The Keystone Festival Bar provides a festival atmosphere in the middle of the city – but without the long lines and abundance of Southern Cross tattoos. One thing exactly like a festival is the price and type of alcohol they serve, with the exception of being able to buy bottles of wine. The price and selection of alcohol aside, if this were a permanent venue I’d be here all the time.
Sydney band The Laurels are on first and their music is a great way to start the night. They don’t speak to the crowd and leave a loop pedal on between songs, which means everything they play blends together. The band have a couple of problems with sound throughout their set, mainly feedback, and the singers’ voices are sometimes muffled under the guitars.
Having said that, it doesn’t detract a lot from their show, since the guitar solos are long and dreamy; something you can get lost in for a few minutes. They create a great atmosphere and it’s clear the band are comfortable with each other on stage, as they move through each song effortlessly. They keep their “shoegazer” image for the whole set and wander off stage without so much as a goodbye or thank you and leave us to wait for Songs.
Songs arrive on stage without fuss and their opening track is short. They move quickly through their set, and like The Laurels don’t waste time with introductions or banter. Some feedback can be heard early on and it’s hard to hear singer and guitarist Max Doyle’s voice at times. But Ela Stiles’ voice is strong enough to be heard over the band and she sounds amazing.
The only criticism I can give is that they’re concentrating very hard while they play. It’s hard to feel engaged until they play their last song; it’s clearly their favourite to play together. The band have just started to warm up when they stop abruptly and walk off stage. I’m disappointed – I want to see them play more.
Sons and Daughters arrive on stage and lead singer Adele Bethel is energetic from the start. Despite being “fucking delirious with jetlag,” she jumps while she’s not singing or goes and touches guitarist Scott Paterson on the shoulder during the solos. She almost falls over towards the end of the set and jokes: “I’m a bit of a dick, just to warn ya!”
Paterson talks to us about how long it took to get to Australia but Bethel interrupts and says “Whattya doin’, havin’ a moan? Moaning Scottish bastard!” Early on, they face the same problem as the other bands, the vocals are sometimes lost under the guitars, but Bethel’s voice gets stronger as the night goes on. She can be heard a lot more clearly when they play ‘Taste The Last Girl’. The band has a strong stage presence – Paterson and bass player Ailidh Lennon are almost as animated as Bethel – and their enthusiasm is contagious.
Their set is a mix of old and new songs, with ‘Johnny Cash’ and ‘Fight’ from their first album making appearances.
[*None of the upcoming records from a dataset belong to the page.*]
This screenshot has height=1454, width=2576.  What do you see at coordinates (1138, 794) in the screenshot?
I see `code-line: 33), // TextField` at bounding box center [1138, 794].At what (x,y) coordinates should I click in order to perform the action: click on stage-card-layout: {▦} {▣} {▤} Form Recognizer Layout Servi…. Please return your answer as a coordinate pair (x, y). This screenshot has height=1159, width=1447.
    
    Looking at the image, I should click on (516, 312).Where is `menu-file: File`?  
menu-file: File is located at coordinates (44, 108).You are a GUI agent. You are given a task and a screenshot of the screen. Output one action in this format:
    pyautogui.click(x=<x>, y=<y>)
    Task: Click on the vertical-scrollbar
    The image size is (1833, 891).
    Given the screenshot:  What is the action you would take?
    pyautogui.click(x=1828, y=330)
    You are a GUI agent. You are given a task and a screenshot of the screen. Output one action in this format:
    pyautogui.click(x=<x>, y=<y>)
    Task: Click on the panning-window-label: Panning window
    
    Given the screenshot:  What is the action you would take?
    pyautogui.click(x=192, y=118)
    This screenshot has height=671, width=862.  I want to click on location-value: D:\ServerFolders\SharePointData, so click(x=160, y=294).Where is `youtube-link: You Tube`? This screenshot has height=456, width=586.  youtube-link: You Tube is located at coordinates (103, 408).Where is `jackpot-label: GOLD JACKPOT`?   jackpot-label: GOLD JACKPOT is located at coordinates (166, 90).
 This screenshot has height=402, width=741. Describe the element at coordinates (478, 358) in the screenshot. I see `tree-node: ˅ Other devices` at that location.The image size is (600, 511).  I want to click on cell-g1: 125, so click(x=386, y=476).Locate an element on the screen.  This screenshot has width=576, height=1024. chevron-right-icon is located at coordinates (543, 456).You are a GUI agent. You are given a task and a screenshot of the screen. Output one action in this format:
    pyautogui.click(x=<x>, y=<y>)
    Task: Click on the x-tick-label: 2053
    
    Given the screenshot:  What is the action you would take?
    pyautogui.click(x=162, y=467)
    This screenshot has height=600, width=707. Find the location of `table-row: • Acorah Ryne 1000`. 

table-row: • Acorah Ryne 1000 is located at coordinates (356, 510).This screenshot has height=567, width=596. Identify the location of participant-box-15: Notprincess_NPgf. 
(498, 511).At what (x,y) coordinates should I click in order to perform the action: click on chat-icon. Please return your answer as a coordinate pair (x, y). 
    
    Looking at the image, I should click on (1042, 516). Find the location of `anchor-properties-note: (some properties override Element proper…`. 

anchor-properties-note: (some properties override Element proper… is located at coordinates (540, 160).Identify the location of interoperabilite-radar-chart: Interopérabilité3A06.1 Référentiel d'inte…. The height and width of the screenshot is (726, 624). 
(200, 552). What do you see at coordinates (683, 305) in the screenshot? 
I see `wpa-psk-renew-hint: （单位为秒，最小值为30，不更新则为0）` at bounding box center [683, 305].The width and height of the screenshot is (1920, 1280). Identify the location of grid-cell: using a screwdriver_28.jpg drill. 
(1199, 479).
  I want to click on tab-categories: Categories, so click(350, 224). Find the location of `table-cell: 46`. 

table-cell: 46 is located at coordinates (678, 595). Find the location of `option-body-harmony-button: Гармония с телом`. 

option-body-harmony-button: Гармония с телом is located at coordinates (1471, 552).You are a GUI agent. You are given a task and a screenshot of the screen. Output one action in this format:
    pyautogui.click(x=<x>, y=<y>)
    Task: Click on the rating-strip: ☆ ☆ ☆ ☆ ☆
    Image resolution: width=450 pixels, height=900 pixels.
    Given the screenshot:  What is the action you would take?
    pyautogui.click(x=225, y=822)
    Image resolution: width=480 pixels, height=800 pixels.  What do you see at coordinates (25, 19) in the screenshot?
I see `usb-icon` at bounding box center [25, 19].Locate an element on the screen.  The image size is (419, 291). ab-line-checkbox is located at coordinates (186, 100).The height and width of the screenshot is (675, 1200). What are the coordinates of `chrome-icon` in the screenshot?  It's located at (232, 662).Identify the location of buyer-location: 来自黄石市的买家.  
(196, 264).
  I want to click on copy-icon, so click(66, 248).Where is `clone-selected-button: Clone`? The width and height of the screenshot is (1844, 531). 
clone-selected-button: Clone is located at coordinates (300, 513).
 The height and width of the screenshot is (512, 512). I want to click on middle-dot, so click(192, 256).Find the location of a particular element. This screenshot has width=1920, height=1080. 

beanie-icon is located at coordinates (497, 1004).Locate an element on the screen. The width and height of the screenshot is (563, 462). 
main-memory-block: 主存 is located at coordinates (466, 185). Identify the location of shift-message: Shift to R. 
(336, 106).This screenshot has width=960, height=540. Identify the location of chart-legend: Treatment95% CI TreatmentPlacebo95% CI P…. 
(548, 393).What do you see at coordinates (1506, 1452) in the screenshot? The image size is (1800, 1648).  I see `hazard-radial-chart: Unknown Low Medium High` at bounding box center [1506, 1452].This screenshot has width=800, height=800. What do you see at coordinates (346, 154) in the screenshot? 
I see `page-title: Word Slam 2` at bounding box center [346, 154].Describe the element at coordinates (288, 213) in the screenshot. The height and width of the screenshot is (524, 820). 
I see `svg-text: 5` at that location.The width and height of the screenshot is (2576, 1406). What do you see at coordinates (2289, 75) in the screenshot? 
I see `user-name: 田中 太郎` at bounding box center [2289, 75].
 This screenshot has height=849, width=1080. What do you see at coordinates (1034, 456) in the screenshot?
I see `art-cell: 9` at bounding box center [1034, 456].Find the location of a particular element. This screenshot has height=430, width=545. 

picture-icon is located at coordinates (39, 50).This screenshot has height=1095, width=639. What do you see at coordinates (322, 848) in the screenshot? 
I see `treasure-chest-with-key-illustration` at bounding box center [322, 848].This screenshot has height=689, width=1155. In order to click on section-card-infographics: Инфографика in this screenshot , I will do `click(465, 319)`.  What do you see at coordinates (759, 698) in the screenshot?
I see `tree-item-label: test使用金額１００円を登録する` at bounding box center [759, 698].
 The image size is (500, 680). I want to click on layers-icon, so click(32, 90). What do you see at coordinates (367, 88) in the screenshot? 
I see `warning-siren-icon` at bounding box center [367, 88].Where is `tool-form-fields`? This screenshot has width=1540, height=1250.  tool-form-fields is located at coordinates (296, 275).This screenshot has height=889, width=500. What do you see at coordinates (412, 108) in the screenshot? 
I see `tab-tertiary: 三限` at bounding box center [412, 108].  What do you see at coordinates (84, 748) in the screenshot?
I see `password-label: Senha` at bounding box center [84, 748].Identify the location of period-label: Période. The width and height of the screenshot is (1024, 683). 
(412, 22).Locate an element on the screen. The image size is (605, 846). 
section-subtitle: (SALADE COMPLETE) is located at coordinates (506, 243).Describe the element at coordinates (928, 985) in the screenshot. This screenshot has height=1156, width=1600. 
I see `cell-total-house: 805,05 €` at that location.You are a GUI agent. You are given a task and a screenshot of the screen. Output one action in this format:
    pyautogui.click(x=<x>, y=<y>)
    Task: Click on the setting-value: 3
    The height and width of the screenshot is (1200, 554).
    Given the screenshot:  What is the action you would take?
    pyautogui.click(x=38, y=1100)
Singles from 2011’s Mirror Mirror, ‘Rose Red’ and ‘Breaking Fun’ get a great reception but the highlight is the last song of the night ‘Dance Me In’. Bethel’s voice is perfect while she gets us all to dance and clap. She surprises us by slipping in lyrics from Goldfrapp’s song ‘Ooh La La’ and they fit perfectly at the end of the chorus. The band thank us and wave as they walk off stage to cheers and claps from a satisfied Sydney Festival crowd.